Cataclysmic forces of nature, man-made disasters, unpredictable episodes of mass destruction: One might expect art inspired by these events to be of a grand and dramatic scale, brimming with emotive energy.
And what about art created using the latest technology and industrial tools? Super slick and hard edged, maybe even with lights and moving parts, right?
Not so fast.
In the spring of 2011, Shelley Spector came into her artist residency at Philadelphia's NextFab Studio with an open mind and no firmly set plan for what work she would produce. NextFab is a unique Philadelphia workshop housed at the University City Science Center that offers sophisticated, high-tech equipment to be used by everyone from industrial designers and architects to first-time inventors -- in short, anyone who needs the technological means to fabricate their vision. Not only does NextFab offer fabrication services-for-hire and a membership program for supervised self-use of its facilities (imagine a health club membership, but instead of treadmills you have access to state-of-the-art laser cutters, 3D printers, and the like), it operates in a closely meshed partnership with Breadboard, a community-focused program of the Science Center. Breadboard also runs the artist residency program, with an aim to engender creative applications of technology. The works created during the residencies are presented in an exhibition series at the affiliated Esther Klein Gallery, also known as EKG.

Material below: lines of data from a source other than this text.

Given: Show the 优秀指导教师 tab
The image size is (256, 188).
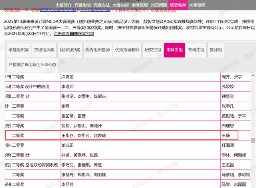Looking at the screenshot, I should coord(127,50).
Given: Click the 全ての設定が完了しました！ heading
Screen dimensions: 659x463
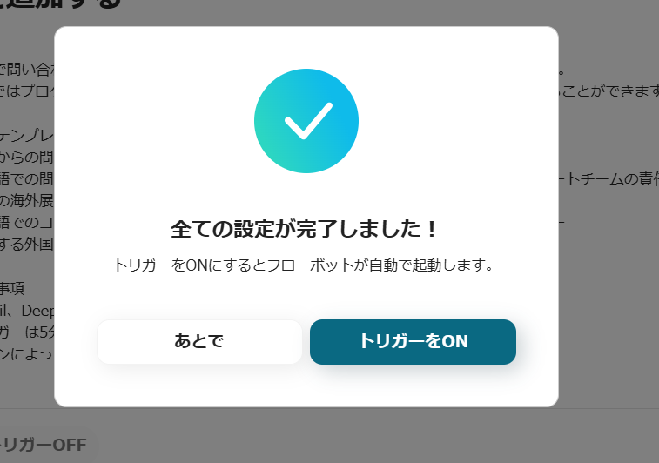Looking at the screenshot, I should coord(305,230).
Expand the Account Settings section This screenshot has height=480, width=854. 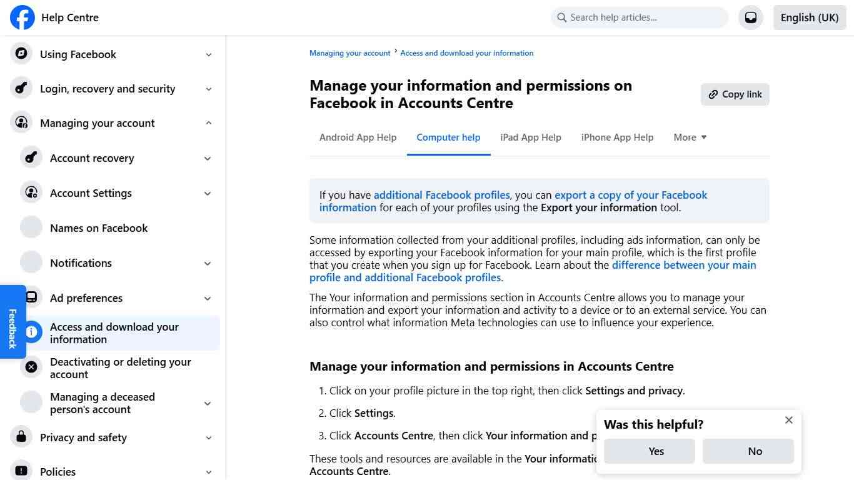point(207,193)
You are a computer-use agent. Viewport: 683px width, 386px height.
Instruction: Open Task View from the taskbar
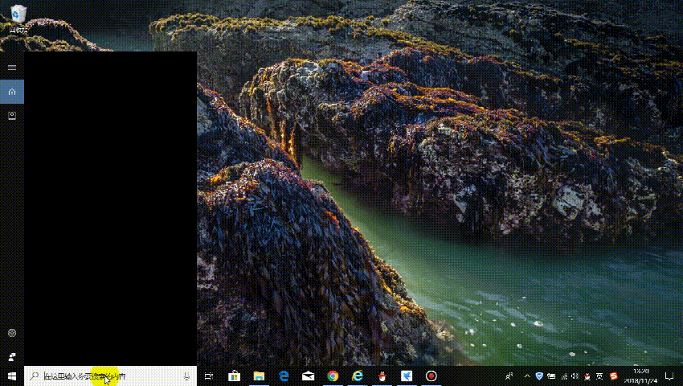click(209, 376)
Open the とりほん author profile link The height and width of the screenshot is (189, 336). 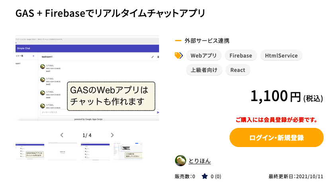(200, 161)
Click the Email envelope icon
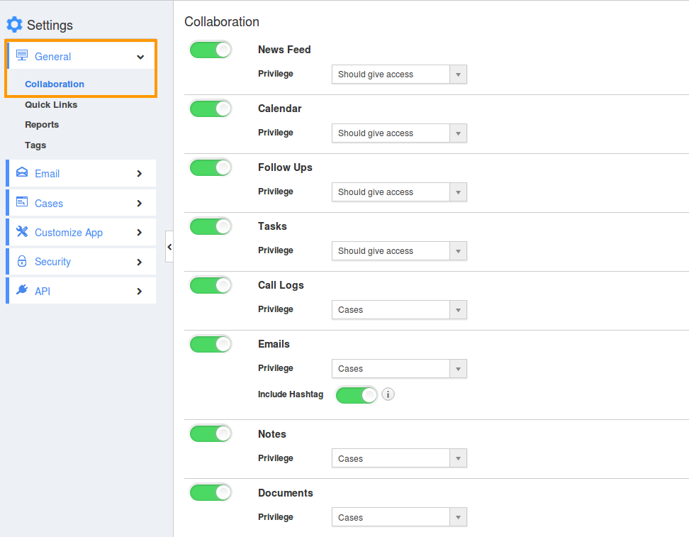The height and width of the screenshot is (537, 689). (x=22, y=173)
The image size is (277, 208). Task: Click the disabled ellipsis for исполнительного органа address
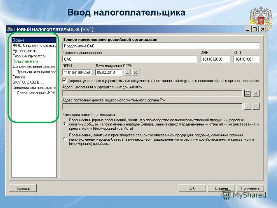coord(248,106)
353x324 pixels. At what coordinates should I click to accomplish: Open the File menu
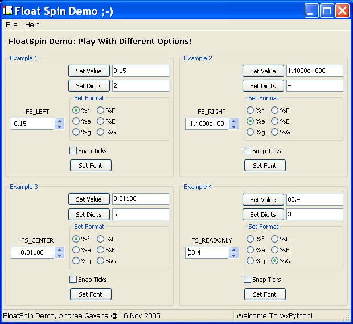click(x=11, y=25)
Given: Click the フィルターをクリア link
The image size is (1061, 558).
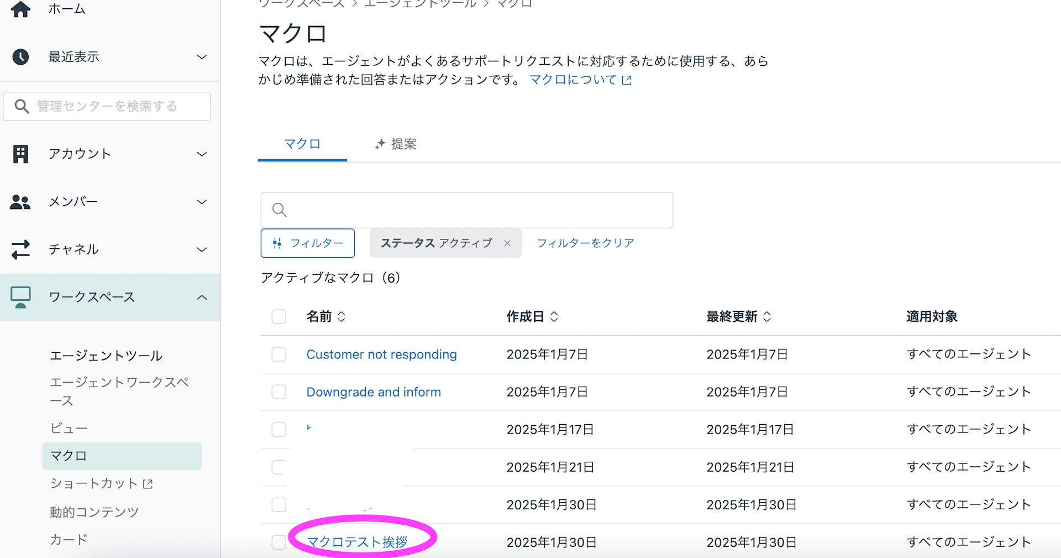Looking at the screenshot, I should [585, 243].
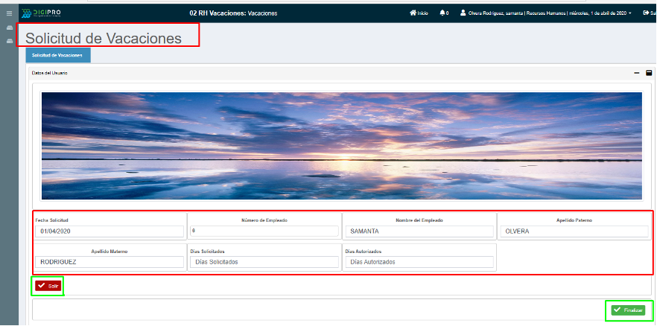Select the Solicitud de Vacaciones tab

(x=58, y=55)
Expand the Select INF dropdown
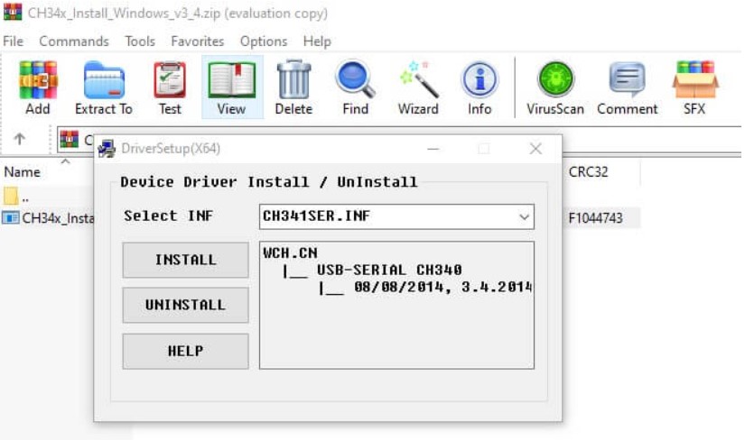Screen dimensions: 745x440 [524, 217]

Although Spector is mostly known for her wood-based sculptures, she has also worked in textiles, and found herself drawn to one piece of equipment: a computer-guided embroidery machine, which she nicknamed "Gwen."

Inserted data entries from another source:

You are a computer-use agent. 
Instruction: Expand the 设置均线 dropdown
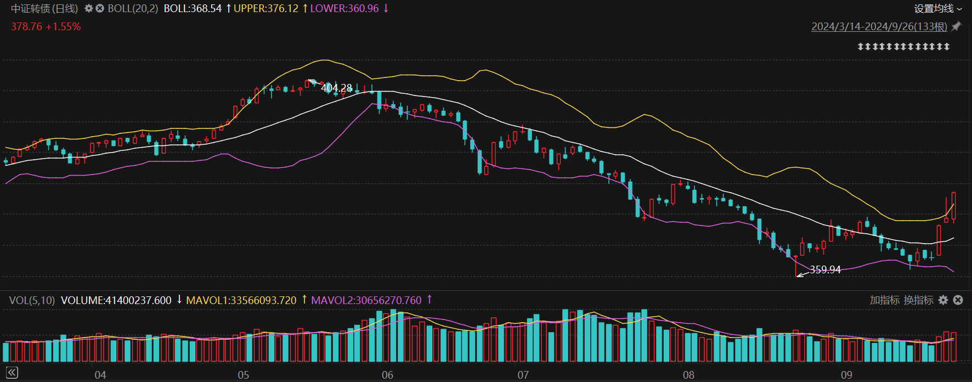tap(937, 9)
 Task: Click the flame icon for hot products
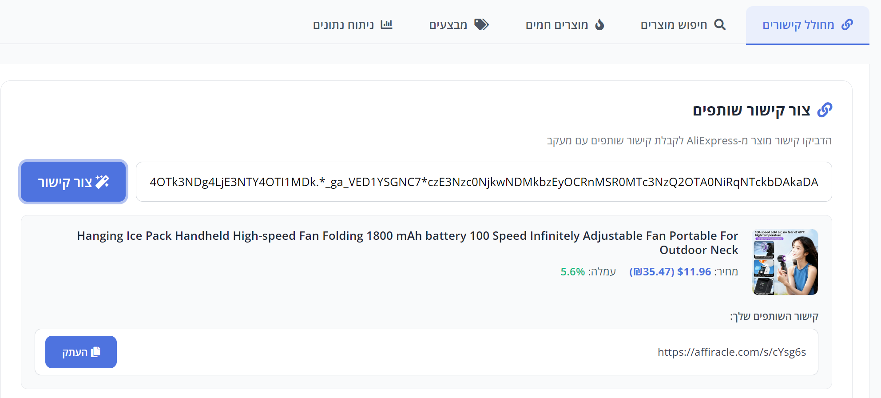(x=599, y=24)
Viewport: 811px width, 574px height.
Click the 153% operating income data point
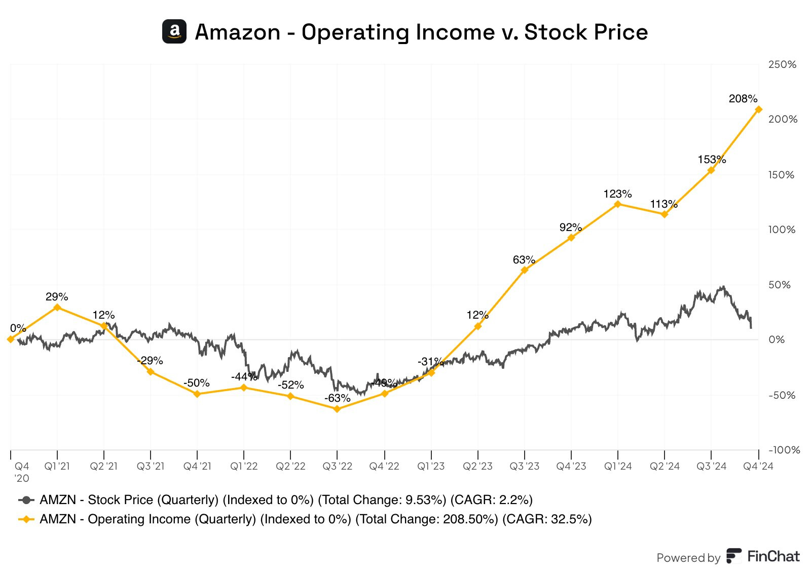(x=711, y=170)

Interestingly, this was the single device that nobody at NextFab -- neither staff nor members -- had explored enough to develop a level of expertise. Thus instead of having guidance from a staff member, as with the other NextFab tools, Spector trained herself from scratch, wading through huge manuals and learning the possibilities of the equipment through trial and error. This was no small task. Although the machine has the appearance of a fairly basic, if slick, sewing machine, it's a complicated professional tool driven by its own proprietary software. She describes this training period as well-suited to her work style, which is "slow, and guided by process and thoughtful research." As an artist highly inspired by materials and tools, she found that the experience "completely opened up what I can do... I went from making wood sculptures creating a new vocabulary for myself."

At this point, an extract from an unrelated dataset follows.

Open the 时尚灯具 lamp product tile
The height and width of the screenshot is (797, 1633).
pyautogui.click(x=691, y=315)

So what does any of this have to do with disaster and destruction?
In what Spector calls a "weird coincidence," on the day she planned to commence her yet to be defined textile project employing Gwen, news of the Fukushima nuclear disaster broke, and the first work she created was inspired by a graphic diagram of the projected nuclear fallout. Suddenly, the stage was set for the conceptual direction of her residency project: the representation of large cataclysmic events rendered in an almost dainty scale, as if to capture and contain these forces of destruction -- or even serve as a visual metaphor for the scale of mere humans against forces beyond our control.
Closely following the Fukushima work, she began a piece of embroidered female names -- "Arlene, Cindy, Emily, Gert, Irene, Katia... " -- rendered in preciously sentimental script over sweet, pink patterned fabric. The irony is clear when the viewer realizes these are the names of hurricanes.
Repurposed from old garments and scraps salvaged in NextFab's woodshop, these intimately scaled works referencing disaster have a tactile, even homespun quality, defying the sophisticated technology that made them possible.
The technology is more apparent in the large work that rounded out her residency project, an intricate "wallpaper" of laser-cut cardboard taken from commercial packages, with logo remnants and graphics laid out in a vibrant, almost dizzying array. She titled the culminating exhibition Dreck Groove -- "dreck" being a reference to the cast-off materials reclaimed for these works.
The fact that Spector came into the NextFab residency without a precise plan for a project is the type of scenario that Dan Schimmel, director of Breadboard, encourages. Schimmel explains that the program "opens interaction, experimentation, and serendipitous discoveries," thus a number of the selected artists come into the residency fresh: Instead of having a preconceived project that requires technology simply for fabrication, they enter ready to interact and be inspired by the possibilities. The exposure to the technological resources within the open workshop environment allows seasoned artists to discover "new ways of doing what they do," Schimmel says. Likewise, the creativity of the artist residents has an inspirational impact on the more technical users of the facility, whom they work beside on a daily basis.
Spector notes that the NextFab experience exposed her to a different kind of community than what is normally encountered in an artist residency, one that suited her well. "I feel comfortable in a place where experimentation is going on," she says. Especially intriguing was her discovery of how art and science come together, something she says he hadn't really thought about before. "They have a similar mindset... both involve making things that don't exist, combining things, discovering something en route to another place."
Even a place where random destructive forces can be harnessed and tamed by a machine named Gwen.